While Emsella is a safe and non-invasive treatment option for many people, there are certain situations where it may not be recommended. Here are some examples of people who should not undergo Emsella:
- Pregnant women: The safety of Emsella during pregnancy has not been established, so it’s not recommended during pregnancy.
- People with implanted metal devices: The electromagnetic field generated by EmSella may interfere with the functioning of implanted metal devices such as pacemakers, defibrillators, or cochlear implants. People with these devices should not undergo Emsella.
- People with a history of pelvic cancer or recent pelvic surgery: EmSella may not be recommended for people with pelvic cancer or recent pelvic surgery history as it may interfere with the healing process.
- People with neurological disorders: Emsella may not be recommended for people with certain neurological disorders, as the electromagnetic field generated by the device may interfere with nerve signaling.
So, it’s essential to consult a healthcare professional to determine if Emsella is an appropriate treatment option for your specific situation, especially if you have any medical conditions or concerns.

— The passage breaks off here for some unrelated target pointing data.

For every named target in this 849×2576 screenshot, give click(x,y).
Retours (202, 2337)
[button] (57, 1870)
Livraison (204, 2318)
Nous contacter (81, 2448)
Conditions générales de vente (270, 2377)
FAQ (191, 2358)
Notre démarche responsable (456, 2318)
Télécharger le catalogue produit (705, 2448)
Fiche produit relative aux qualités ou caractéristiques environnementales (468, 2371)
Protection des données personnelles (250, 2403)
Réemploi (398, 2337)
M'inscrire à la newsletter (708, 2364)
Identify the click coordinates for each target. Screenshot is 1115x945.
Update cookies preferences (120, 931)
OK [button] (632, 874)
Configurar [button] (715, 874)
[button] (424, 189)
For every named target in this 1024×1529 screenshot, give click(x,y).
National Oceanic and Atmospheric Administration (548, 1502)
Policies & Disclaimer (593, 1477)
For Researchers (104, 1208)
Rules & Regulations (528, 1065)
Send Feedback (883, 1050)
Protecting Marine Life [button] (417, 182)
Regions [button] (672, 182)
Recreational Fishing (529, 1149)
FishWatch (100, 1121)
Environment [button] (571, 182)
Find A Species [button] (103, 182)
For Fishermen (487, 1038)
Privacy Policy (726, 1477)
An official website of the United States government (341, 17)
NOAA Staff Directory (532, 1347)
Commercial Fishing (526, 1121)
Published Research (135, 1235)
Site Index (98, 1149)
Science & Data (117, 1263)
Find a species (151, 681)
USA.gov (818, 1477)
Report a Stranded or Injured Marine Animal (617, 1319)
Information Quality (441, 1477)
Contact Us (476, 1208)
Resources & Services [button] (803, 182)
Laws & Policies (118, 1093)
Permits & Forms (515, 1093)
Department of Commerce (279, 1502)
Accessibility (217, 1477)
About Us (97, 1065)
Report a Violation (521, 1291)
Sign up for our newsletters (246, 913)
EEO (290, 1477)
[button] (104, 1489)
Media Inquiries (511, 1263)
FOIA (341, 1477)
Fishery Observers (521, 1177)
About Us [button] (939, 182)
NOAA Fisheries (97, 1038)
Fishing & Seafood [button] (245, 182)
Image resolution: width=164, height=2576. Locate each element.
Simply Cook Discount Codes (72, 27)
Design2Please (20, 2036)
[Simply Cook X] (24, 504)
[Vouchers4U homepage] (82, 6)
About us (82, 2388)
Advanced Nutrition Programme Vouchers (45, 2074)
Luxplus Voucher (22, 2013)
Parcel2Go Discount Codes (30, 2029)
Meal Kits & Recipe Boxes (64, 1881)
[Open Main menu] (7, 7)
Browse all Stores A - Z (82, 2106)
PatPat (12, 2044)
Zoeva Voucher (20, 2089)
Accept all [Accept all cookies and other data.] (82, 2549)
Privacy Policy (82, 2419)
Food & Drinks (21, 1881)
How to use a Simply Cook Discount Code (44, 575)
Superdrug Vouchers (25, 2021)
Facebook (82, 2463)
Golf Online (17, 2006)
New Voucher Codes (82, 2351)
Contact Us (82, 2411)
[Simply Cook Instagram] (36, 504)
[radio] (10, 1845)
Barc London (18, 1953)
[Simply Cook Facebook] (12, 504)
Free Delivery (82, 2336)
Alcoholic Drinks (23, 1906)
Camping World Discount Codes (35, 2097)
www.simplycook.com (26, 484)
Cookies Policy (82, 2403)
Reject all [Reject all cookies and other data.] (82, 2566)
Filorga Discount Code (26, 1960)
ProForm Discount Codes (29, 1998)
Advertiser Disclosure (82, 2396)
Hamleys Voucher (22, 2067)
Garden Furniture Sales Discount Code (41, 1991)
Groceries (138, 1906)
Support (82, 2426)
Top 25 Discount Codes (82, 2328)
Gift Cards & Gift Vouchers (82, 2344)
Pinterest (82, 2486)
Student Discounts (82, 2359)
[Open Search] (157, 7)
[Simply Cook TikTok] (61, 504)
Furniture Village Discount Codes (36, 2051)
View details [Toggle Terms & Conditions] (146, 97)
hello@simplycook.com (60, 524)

While Emsella can be an effective solution for many patients, it’s essential to consult with a healthcare provider to determine if it is the right treatment option for you. Good candidates for Emsella include individuals who experience mild to moderate urinary incontinence, have a strong desire to avoid surgery, and are willing to commit to multiple treatment sessions.
Overall, Emsella can provide a safe and effective solution for those seeking to improve their quality of life and regain control over their bladder function.